### WRITTEN TASK
Recast the lines below as a Markdown table with two columns, Row and Line, where Row numbers each line and Line holds it, leaving out blank lines. Include only the lines from the first one up to and including the line with "I will 280,433.".
:: EXCERPTED DATA ::
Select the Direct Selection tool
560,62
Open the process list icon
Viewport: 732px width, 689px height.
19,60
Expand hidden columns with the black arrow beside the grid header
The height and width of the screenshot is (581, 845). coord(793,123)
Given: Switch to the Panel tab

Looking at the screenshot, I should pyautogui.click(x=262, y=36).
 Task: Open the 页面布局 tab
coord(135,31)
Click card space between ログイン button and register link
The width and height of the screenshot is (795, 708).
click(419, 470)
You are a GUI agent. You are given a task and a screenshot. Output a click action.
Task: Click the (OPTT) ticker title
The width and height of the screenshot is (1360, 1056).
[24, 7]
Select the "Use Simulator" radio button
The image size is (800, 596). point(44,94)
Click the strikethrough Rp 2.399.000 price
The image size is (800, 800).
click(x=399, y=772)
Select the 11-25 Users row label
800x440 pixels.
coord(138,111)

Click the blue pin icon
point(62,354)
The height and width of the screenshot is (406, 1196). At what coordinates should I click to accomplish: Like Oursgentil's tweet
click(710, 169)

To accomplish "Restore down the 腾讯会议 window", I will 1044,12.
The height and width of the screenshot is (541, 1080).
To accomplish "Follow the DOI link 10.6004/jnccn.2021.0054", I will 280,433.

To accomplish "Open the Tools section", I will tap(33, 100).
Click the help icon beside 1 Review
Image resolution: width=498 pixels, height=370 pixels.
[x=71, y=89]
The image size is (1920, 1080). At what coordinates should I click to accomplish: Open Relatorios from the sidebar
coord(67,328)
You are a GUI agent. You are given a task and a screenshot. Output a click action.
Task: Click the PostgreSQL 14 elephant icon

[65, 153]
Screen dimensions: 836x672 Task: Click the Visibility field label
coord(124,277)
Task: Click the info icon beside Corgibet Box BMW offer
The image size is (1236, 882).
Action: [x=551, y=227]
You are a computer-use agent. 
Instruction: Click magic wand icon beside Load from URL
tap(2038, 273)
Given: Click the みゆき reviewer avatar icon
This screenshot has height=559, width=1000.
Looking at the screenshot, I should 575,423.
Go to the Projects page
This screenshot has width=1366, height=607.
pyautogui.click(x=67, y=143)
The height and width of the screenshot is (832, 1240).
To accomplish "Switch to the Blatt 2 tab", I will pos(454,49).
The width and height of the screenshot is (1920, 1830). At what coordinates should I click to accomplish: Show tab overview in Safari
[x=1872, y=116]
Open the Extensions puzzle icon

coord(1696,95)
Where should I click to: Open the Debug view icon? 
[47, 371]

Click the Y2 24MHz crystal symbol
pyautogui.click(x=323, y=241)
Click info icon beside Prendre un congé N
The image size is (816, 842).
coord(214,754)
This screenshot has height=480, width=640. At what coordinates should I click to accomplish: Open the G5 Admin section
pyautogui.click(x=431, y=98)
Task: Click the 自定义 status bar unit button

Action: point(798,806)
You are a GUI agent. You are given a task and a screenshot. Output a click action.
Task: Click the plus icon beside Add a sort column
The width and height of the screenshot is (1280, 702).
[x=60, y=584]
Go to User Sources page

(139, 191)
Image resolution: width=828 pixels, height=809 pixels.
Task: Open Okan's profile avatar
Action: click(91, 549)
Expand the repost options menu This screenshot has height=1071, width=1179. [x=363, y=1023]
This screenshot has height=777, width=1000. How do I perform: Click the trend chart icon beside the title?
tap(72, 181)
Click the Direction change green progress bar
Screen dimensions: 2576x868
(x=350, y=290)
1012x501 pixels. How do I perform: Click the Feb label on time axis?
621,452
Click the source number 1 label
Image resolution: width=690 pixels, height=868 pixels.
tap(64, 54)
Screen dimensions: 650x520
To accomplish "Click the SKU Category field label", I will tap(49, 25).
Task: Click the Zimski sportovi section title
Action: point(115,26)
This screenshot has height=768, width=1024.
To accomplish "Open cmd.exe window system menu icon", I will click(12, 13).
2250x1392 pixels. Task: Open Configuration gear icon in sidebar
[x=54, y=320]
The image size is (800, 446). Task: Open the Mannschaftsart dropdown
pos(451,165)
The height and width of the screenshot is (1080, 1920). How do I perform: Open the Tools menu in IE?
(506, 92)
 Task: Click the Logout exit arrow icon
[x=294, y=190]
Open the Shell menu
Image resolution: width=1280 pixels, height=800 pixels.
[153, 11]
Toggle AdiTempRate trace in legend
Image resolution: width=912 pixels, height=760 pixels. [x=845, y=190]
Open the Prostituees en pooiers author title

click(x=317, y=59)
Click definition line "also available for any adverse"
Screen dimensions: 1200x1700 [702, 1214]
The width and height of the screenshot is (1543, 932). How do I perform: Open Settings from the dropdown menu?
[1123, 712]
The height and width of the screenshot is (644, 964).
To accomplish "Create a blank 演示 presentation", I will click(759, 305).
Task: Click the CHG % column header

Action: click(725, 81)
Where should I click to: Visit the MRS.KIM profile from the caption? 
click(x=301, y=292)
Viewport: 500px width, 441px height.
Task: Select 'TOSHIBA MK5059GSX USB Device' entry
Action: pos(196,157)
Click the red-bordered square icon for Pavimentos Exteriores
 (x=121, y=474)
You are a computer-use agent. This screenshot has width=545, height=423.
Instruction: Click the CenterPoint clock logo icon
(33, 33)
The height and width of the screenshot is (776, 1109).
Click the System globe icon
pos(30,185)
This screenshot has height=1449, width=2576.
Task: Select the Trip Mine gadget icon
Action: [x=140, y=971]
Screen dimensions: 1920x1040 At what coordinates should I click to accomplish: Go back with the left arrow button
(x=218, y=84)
:::
### REPLY TO THE TASK
| Row | Line |
|---|---|
| 1 | Select the Direct Selection tool |
| 2 | 560,62 |
| 3 | Open the process list icon |
| 4 | Viewport: 732px width, 689px height. |
| 5 | 19,60 |
| 6 | Expand hidden columns with the black arrow beside the grid header |
| 7 | The height and width of the screenshot is (581, 845). coord(793,123) |
| 8 | Given: Switch to the Panel tab |
| 9 | Looking at the screenshot, I should pyautogui.click(x=262, y=36). |
| 10 |  Task: Open the 页面布局 tab |
| 11 | coord(135,31) |
| 12 | Click card space between ログイン button and register link |
| 13 | The width and height of the screenshot is (795, 708). |
| 14 | click(419, 470) |
| 15 | You are a GUI agent. You are given a task and a screenshot. Output a click action. |
| 16 | Task: Click the (OPTT) ticker title |
| 17 | The width and height of the screenshot is (1360, 1056). |
| 18 | [24, 7] |
| 19 | Select the "Use Simulator" radio button |
| 20 | The image size is (800, 596). point(44,94) |
| 21 | Click the strikethrough Rp 2.399.000 price |
| 22 | The image size is (800, 800). |
| 23 | click(x=399, y=772) |
| 24 | Select the 11-25 Users row label |
| 25 | 800x440 pixels. |
| 26 | coord(138,111) |
| 27 | Click the blue pin icon |
| 28 | point(62,354) |
| 29 | The height and width of the screenshot is (406, 1196). At what coordinates should I click to accomplish: Like Oursgentil's tweet |
| 30 | click(710, 169) |
| 31 | To accomplish "Restore down the 腾讯会议 window", I will 1044,12. |
| 32 | The height and width of the screenshot is (541, 1080). |
| 33 | To accomplish "Follow the DOI link 10.6004/jnccn.2021.0054", I will 280,433. |